How to profile SIMD

Started by
12 comments, last by satanir 10 years, 5 months ago

Actually the topic name should be "How to profile code".

Well I am writing SIMD math library. I got 2 implementations SSE and scalar.

I'm not shure how measure the code speed. Currently Im not using optimization, and no debug symbols are generated for profiling.

I'm creating a loop that repeats the operation...

The compiler is cl

I'm expecting SSE dot product to be slower than scalar version?

But the cross product is also slower!?!@


SGE_FORCE_INLINE SGVector vec3_cross(const SGVector& a, const SGVector& b)
{
#if defined(SGE_MATH_USE_SSE)
__m128 T = _mm_shuffle_ps(a.m_M128, a.m_M128, SGE_SIMD_SHUFFLE(1, 2, 0, 3)); //(Y Z X 0)
__m128 V = _mm_shuffle_ps(b.m_M128, b.m_M128, SGE_SIMD_SHUFFLE(1, 2, 0, 3)); //(Y Z X 0)


//i(ay*bz - by*az)  + j(bx*az - ax*bz)  + k(ax*by - bx*ay)
T = _mm_mul_ps(T, b.m_M128);//bx * ay, by * az, bz * ax
V = _mm_mul_ps(V, a.m_M128);//ax * by, ay * bz, az * bx
V = _mm_sub_ps(V, T);


V = _mm_shuffle_ps(V, V, SGE_SIMD_SHUFFLE(1, 2, 0, 3));
return SGVector(V);
#else
const float x = (a.y*b.z) - (b.y*a.z);
const float y = (b.x*a.z) - (a.x*b.z);
const float z = (a.x*b.y) - (b.x,a.y);


return SGVector(x, y, z, 0.f);
#endif
}

where SGVector is struct with union{ struct {float x,y,z;}; float arr[4]; __m128 m_M128}. (maybe that is the problem?!)
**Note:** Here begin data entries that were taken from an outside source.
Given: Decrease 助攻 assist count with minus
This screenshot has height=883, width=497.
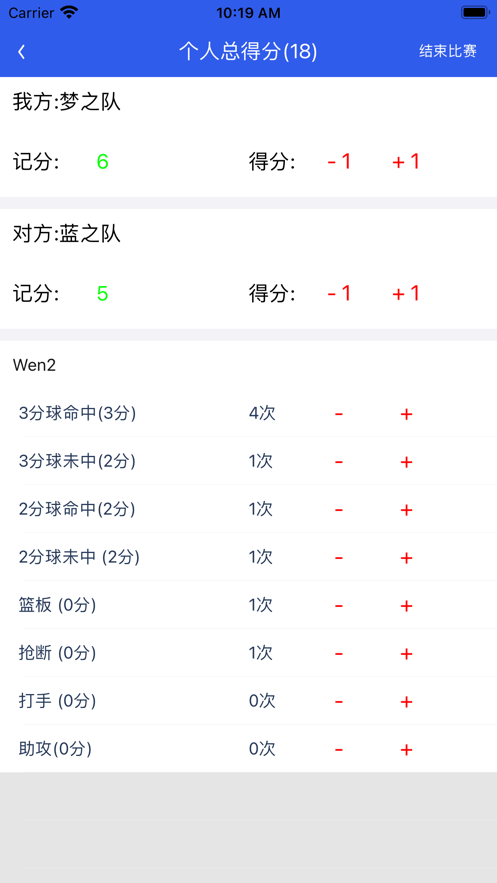Looking at the screenshot, I should tap(339, 750).
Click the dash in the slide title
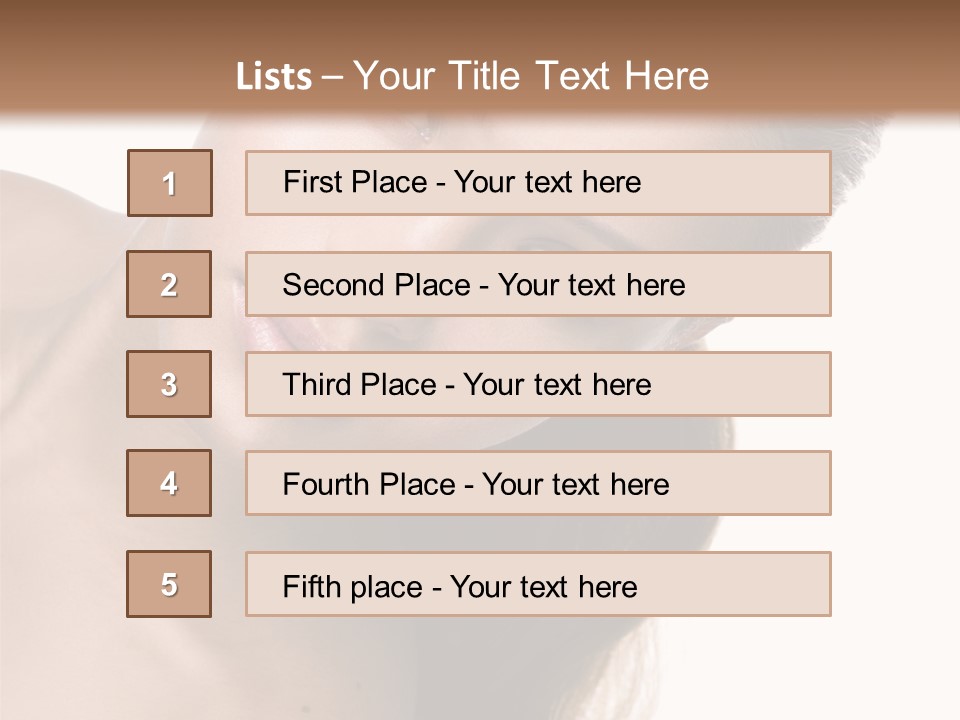 click(332, 77)
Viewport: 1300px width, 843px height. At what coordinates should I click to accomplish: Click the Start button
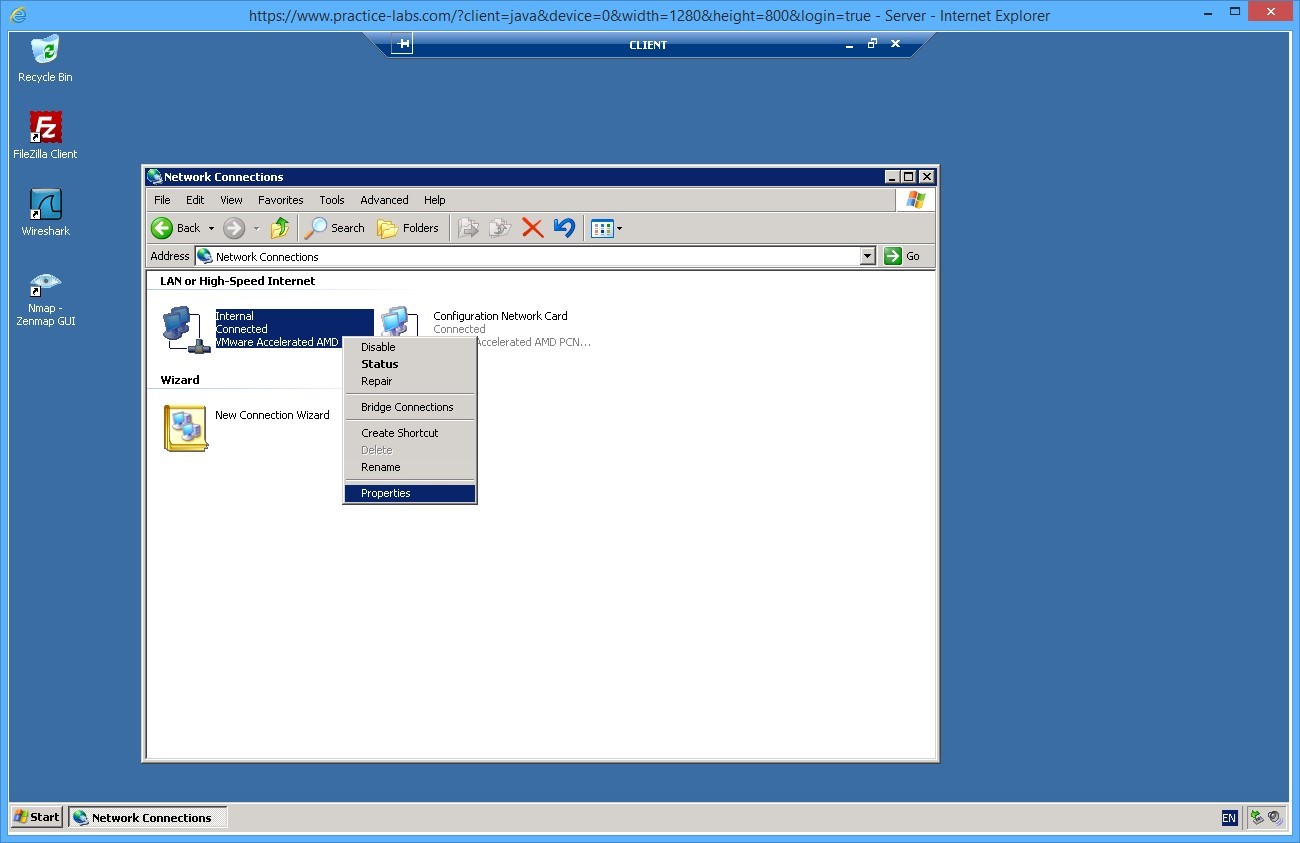(37, 817)
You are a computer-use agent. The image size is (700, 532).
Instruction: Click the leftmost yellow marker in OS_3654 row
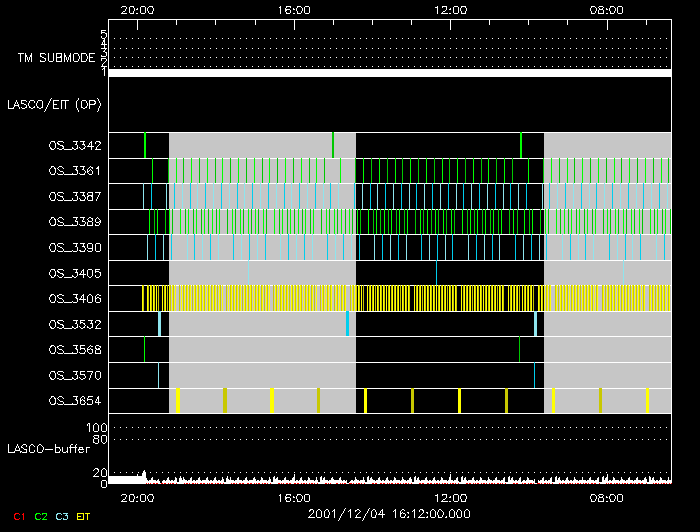coord(177,400)
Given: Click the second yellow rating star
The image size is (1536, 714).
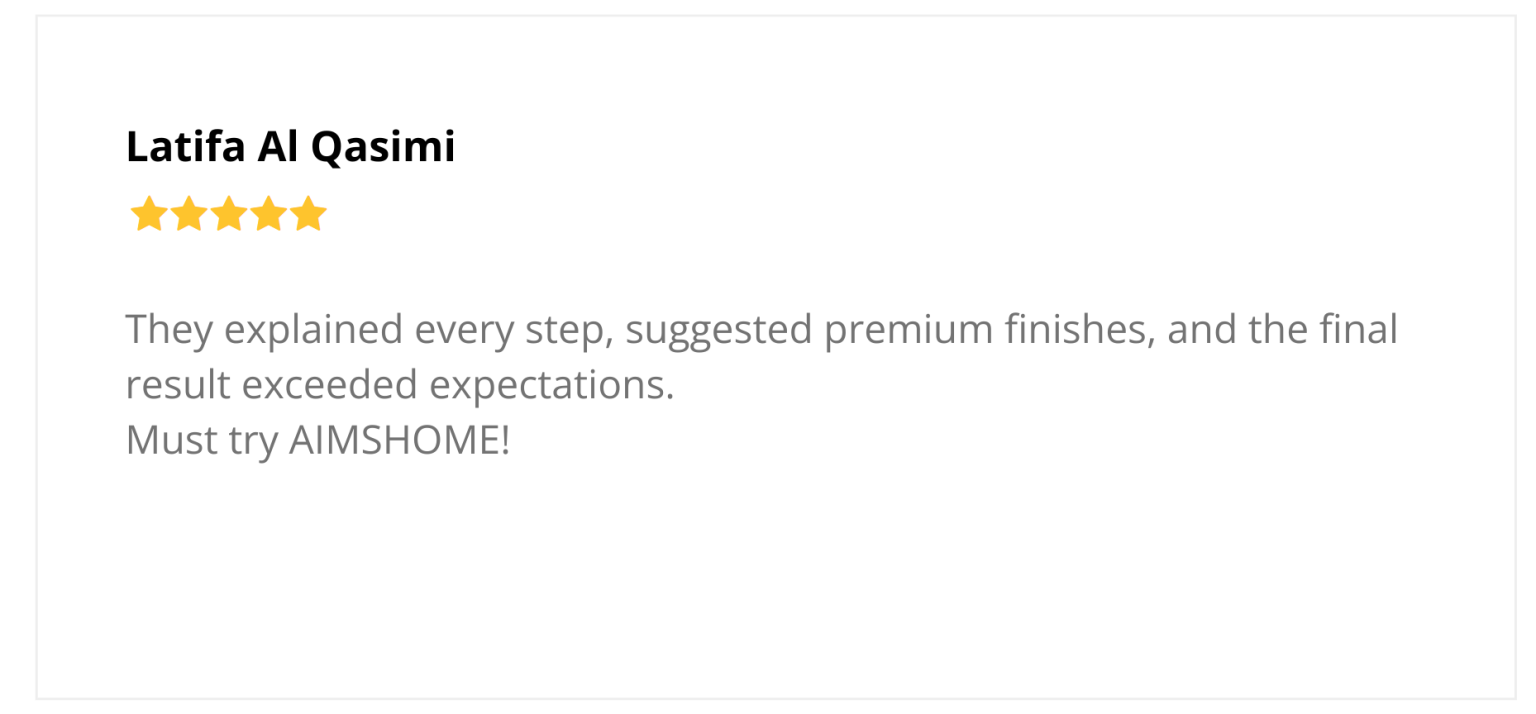Looking at the screenshot, I should [188, 214].
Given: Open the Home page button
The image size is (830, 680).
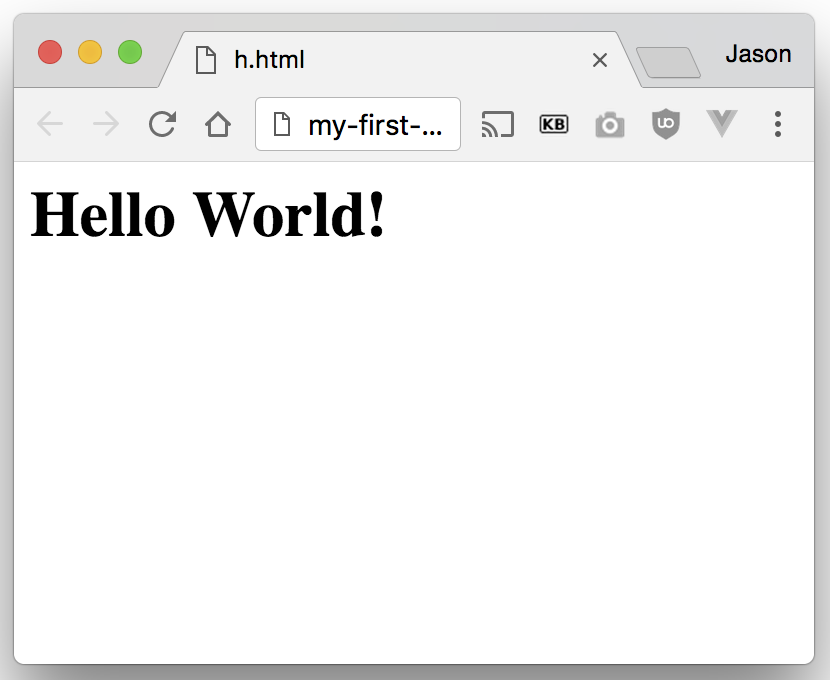Looking at the screenshot, I should (217, 124).
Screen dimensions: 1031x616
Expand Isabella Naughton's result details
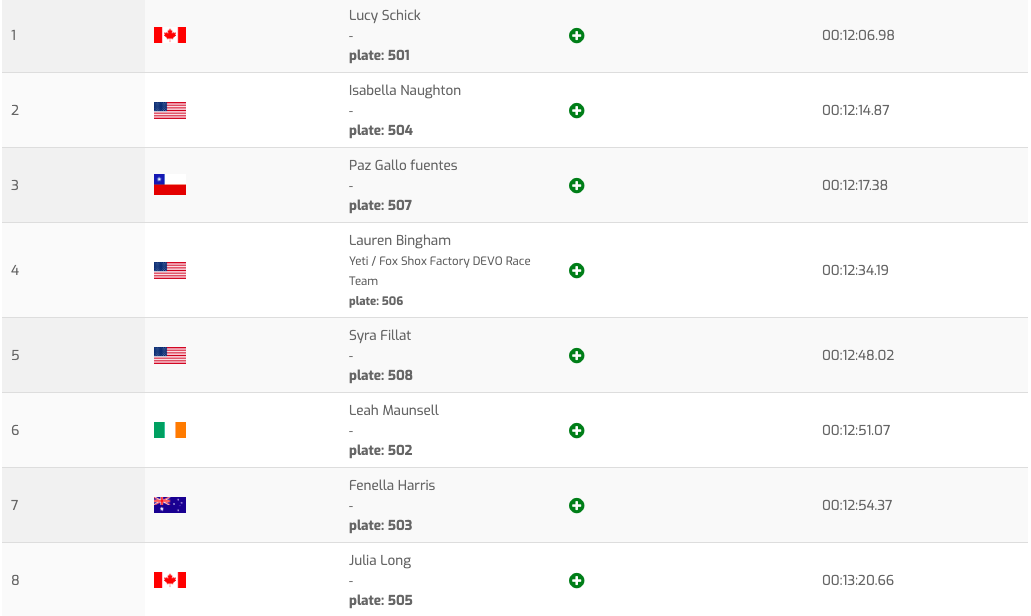pyautogui.click(x=576, y=111)
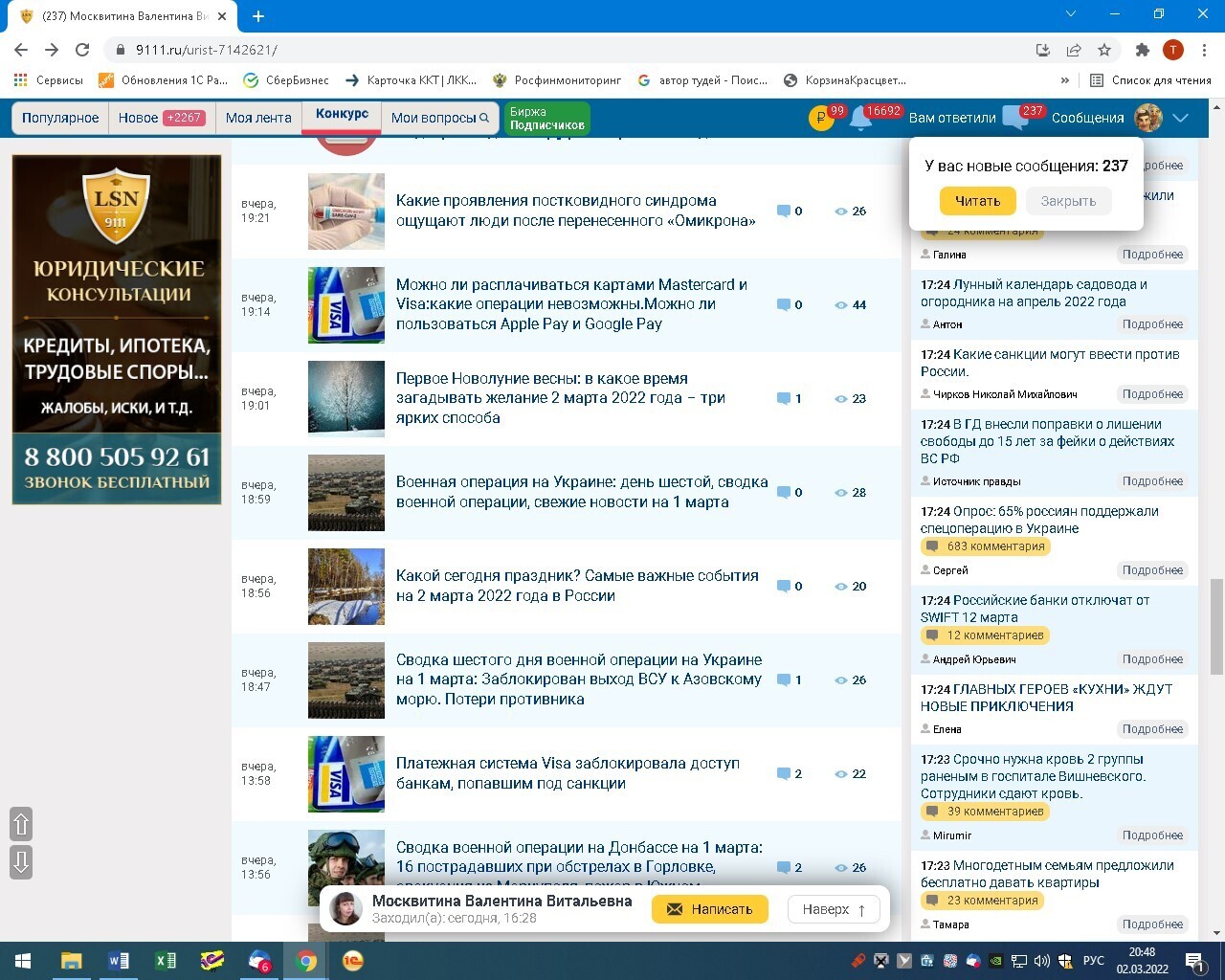1225x980 pixels.
Task: Click the address bar URL field
Action: coord(574,50)
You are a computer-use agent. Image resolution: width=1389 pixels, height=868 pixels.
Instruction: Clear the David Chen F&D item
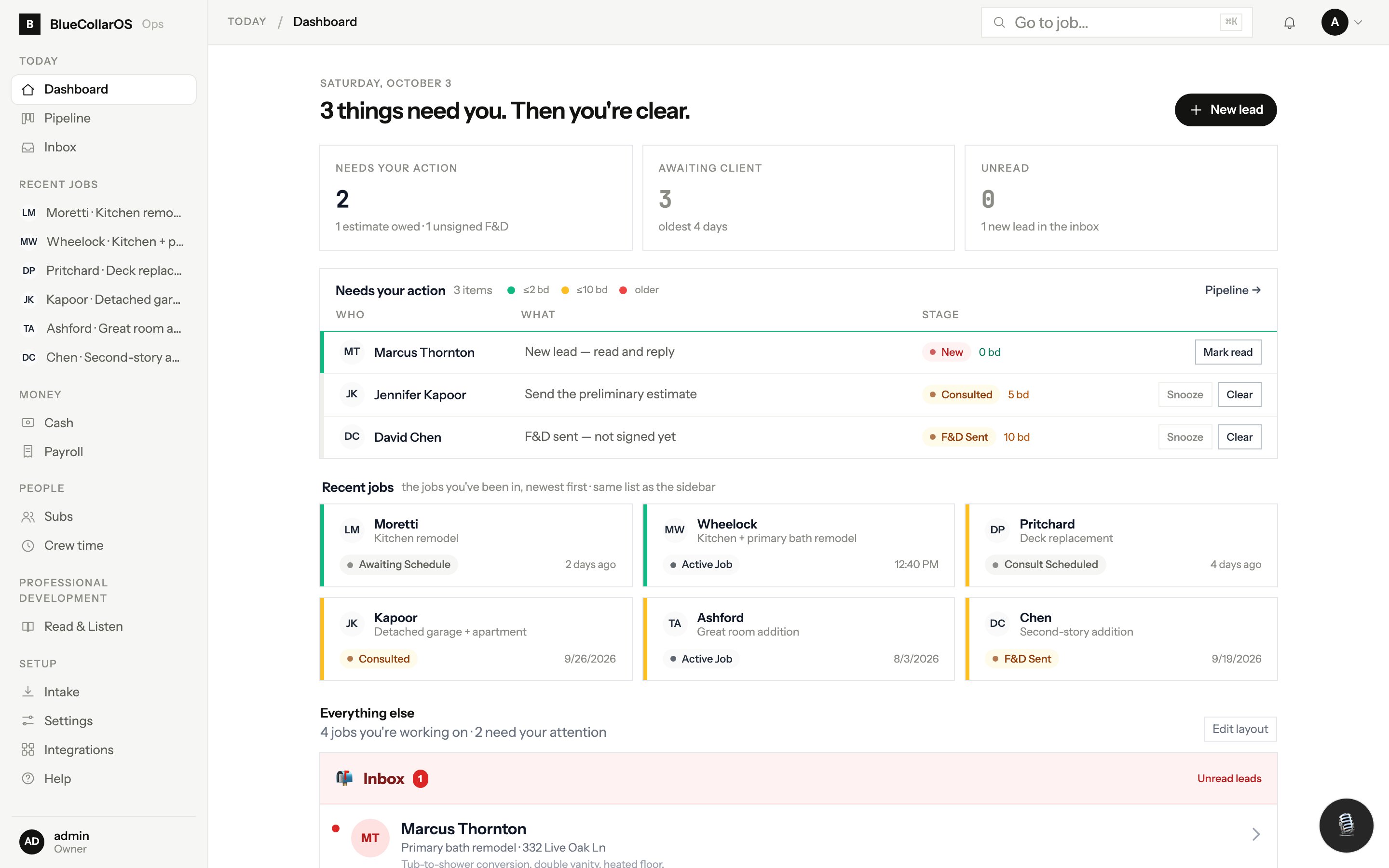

EDIT : maybe __forceinline is involed too!? I will remove it.

Advertisement


Currently Im not using optimization

Ah? If you want to measure performance you need to compile using optimizations. at least /O2, otherwise every instruction will go through memory.

The best tool for profiling is Intel's VTune, they have 30 days free trial. Visual studio comes with a profiler you can use as well. If you want to profile yourself, you can use the timestamp counter (rdtcs instruction, visual studio has an intinsic).

__forceinline is very good for performance, I use it almost everywhere in performance critical code.

The problem is probably the shuffles. Not sure what CPU you are using, but shuffle performance is limited. You have 3 shuffles and 3 math instructions, which is not a good ratio. The SSE math instructions have data dependency on the shuffles, which will stall the CPU pipeline.

Also, your inputs and outputs are structs. Even though you pass them by reference, both shuffles and return values will got through memory (probably, need to look at the generated assembly).

To maximize SSE performance you need to design your whole code around it. Have long SSE math sequences, and reduce the amount of memory acceses and shuffles.

BTW, you can tell CL to use scalar SSE for floating-point instructions by using /arch:SSE. Check this.


__forceinline is very good for performance, I use it almost everywhere in performance critical code.

That's probably not great blanket advice. __forceinline is a blunt instrument and causes the function to be inlined, even when its not called from a performance-critical section of code, which bloats your executable, and can blow out your code locality, instruction-cache, and the very small cache of decoded instructions too, I think. In general, the compiler is in a much better position than you to determine whether to inline a particular call-site or not. That's precisely why regular 'inline' started as an imperative command (which __forceinline is today) but became just a hint to the compiler -- programmer-specified inline was hurting performance the majority of the time.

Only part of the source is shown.